September 31 [sic, for 30]. 1842.

Dear Domett,

A ship sails your way tomorrow or soon, so I hear; & tho’ I have nothing new to tell, I cannot let the occasion pass of saying a little to—instead of thinking much of—you. When shall I know something .. read something in your hand, about Port Nelson and your way of life?

Did you ever read some verses—Sonnets—two books-full—by Sir John Hanmer? I think—am sure, indeed, that I heard you mention them once. I have passed a pleasant week, this month, at his seat in Flintshire [1] —and, to my pleasure more than surprise, he knew you well—(we talked of books and bookmakers)– I said there would be a rare Godsend by some New Zealand Packet soon!—and will there not?

See what I send you! the last notice of Tennyson—by—guess! I will write his name .. that is, the author’s .. at the end of his article, [2] so that you may read and divine and applaud your own penetration. And there is an estimate of me & mine—by I can’t guess whom—which some wiseacre of a sub-editor has been allowed to travel over & spoil, [3] in as many points as he has touched—for you must know, the M∙S was forwarded to me, by a friend of the un-named penman,—to assay my good nature––which is virgin-gold when these matters are concerned—and I,—not being “offended” (the friend’s word!) at the sharp bits .. or what are meant for such, here & there––have furnished some third party with a pretext for softening the soft-bits the wrong way—so that instead of flaring heaven-high, as Carlyle would say, [4] —I only range with the gas-lamps in ordinary. Read & laugh—for thereto I send it! In a week or two I will send some lyrics I think of printing [5] —“but the time of figs is not yet”– [6]

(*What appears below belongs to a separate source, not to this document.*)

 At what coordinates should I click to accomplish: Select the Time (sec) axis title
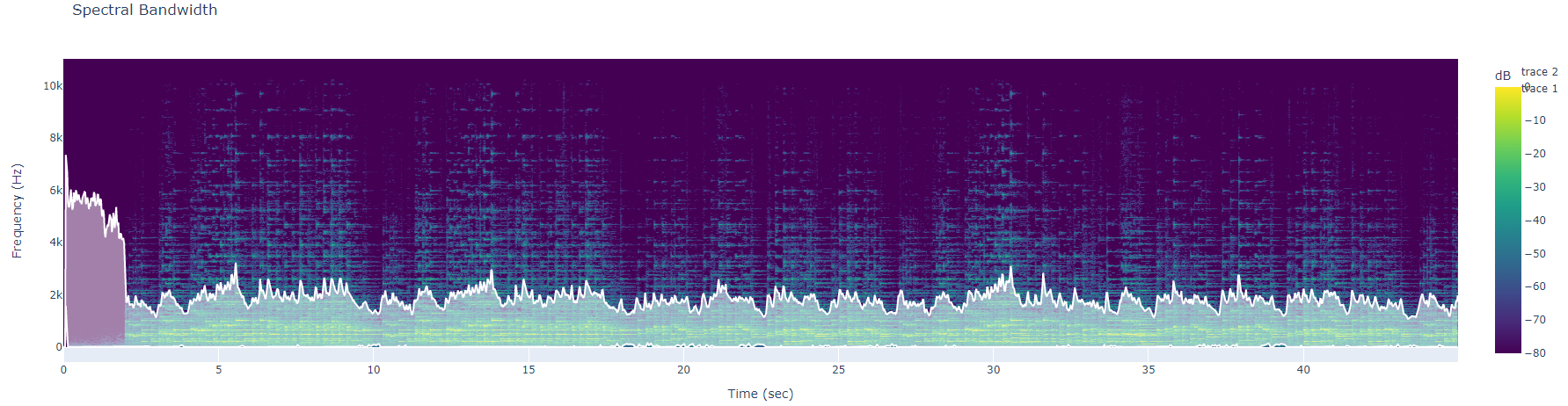(x=760, y=394)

I have seen nobody this long time—not Cris. Dowson even & Arnold [sic] never since our parting-night—but I will see both soon. Carlyle I saw some weeks since: a crazy .. or sound asleep, .. not dreaming .. American was with him—a ‘special friend’ of Emersons [7] —and talked! I have since heard, to my solace, that my outrageous laughters have made him ponder seriously of the hopelessness of England—which he would convert to something or other. Milnes, who avouched this, is gone to Constantinople, Jerusalem & Cairo as we say the Elephant & Castle—& Charing Cross [8] —I saw the last of him: you would like him.

And now, dear Domett, Good be with you .. for I can’t contract the words .. and with me, too, in hearing soon of it. God bless you! Give my best regards to Young.

Robt Browning.

Publication: RB-AD, pp. 44–46.

Manuscript: British Library.

1. Sir John Hanmer (1809–81) was M.P for Shrewsbury 1832–37, Hull 1841–47 and then Flint until 1872, when he was created Baron Hanmer. Two volumes of his works were presented to RB during the visit to Hanmer Hall: Fra Cipolla, and Other Poems (1839) and Sonnets (1840); the inscription in the latter being dated 8 September 1842 (see Reconstruction, A1131 and A1132). In a letter dated 5 June 1888, RB said that it was while staying with Hanmer that he paid his first visit to Llangollen in the company of his host and the historian Alexander William Kinglake (1809–91).

2. Leigh Hunt contributed an unsigned review of Tennyson’s Poems (1842) to The Church of England Quarterly Review (October 1842).

3. In the same issue was a long review of RB’s works. As letter 1017 shows, its author was Horne. (For the full text of the review, see pp. 381–388.)

4. We have not traced this phrase in Carlyle’s writings. Perhaps RB, quoting from memory, had in mind “flamed aloft, heaven-kissing,” found on p. 13 of the August 1832 issue of The Foreign Quarterly Review in the course of an unsigned article on Goethe’s works (reprinted in Carlyle’s Critical and Miscellaneous Essays, 1839). Alternatively, he may just have been thinking of “Himmel-hoch,” having in mind Carlyle’s fondness for Germanisms.

5. Dramatic Lyrics, the third in the Bells and Pomegranates series, published in November 1842.

6. Mark, 11:13.

7. In a letter to Emerson dated 29 August 1842, Carlyle identified this “special friend” as Amos Bronson Alcott (1799–1888), the philosopher, educator and writer, the father of novelist Louisa May Alcott. For Carlyle’s comments on the meeting with RB, see SD1178 and 1179.

8. Implying that Milnes set off for distant parts with as little concern as a Londoner travelling only locally.